Antes do padre chegar à cidade, ele nunca tinha visto um carro. Sabia que existiam, sim, porém enxergar um com os seus dois olhos era um privilégio que ele costumava não conhecer. Aprendeu a dirigir com o padre Manoel. E talvez aquela profissão de fato tivesse sido uma ideia impulsiva, aprender um ofício que só poderia usar para servir uma única pessoa, mas valia a pena. Não... Sentar-se naquele banco de couro, com suas mãos ao redor daquele volante, o som gritante do vento contra o vidro da janela: total e íntegro controle. Nenhum dos seus conterrâneos conseguiria sonhar em entender um carro.

Lá estava ele, o grandíssimo conhecedor e tomador da máquina protegendo-se dos cheiros grotescos daquele convento nojento.

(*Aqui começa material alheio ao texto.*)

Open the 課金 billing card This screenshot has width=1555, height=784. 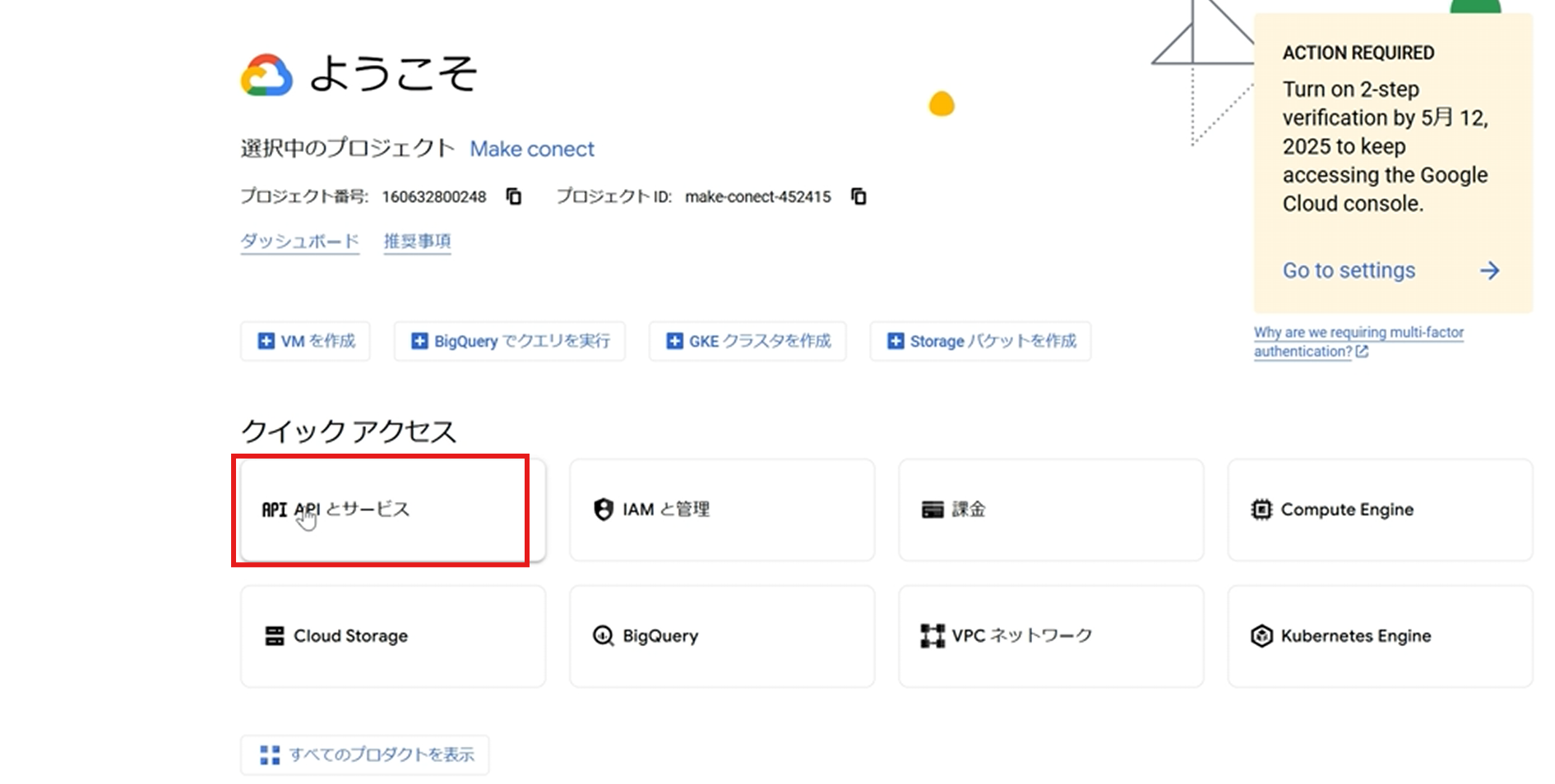tap(1050, 510)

Ele nunca teria coragem de comentar com o padre, porém se sentia mal por ele, quando se lembrava de que ele era forçado a entrar naquela casa, a rezar naquela igreja, a conviver com aquelas mulheres toscas. Sua opinião não se estendia apenas para as freiras, não, seria injusto com todas as outras mulheres do mundo que também era terrivelmente toscas e desinteressantes para ele. Então, ele se considerava um sortudo, afinal, o seu trabalho lá começava e acabava no carro. Ele sempre estava seguro. Ele nunca voltava fedido para a cidade, infestado pelo odor das freiras e do seu habitat natural. Soltou uma risada apoiando a cabeça contra o banco.

Uma batida na janela do banco do passageiro. Uma garota sorria acenando, o véu já estava na metade da sua cabeça. Ele sorriu. Nada mal para uma freira. Quase a conseguia admirar naquela distância, atrás daquele vidro, sem precisar escutar sua voz ou reconhecer seus trejeitos.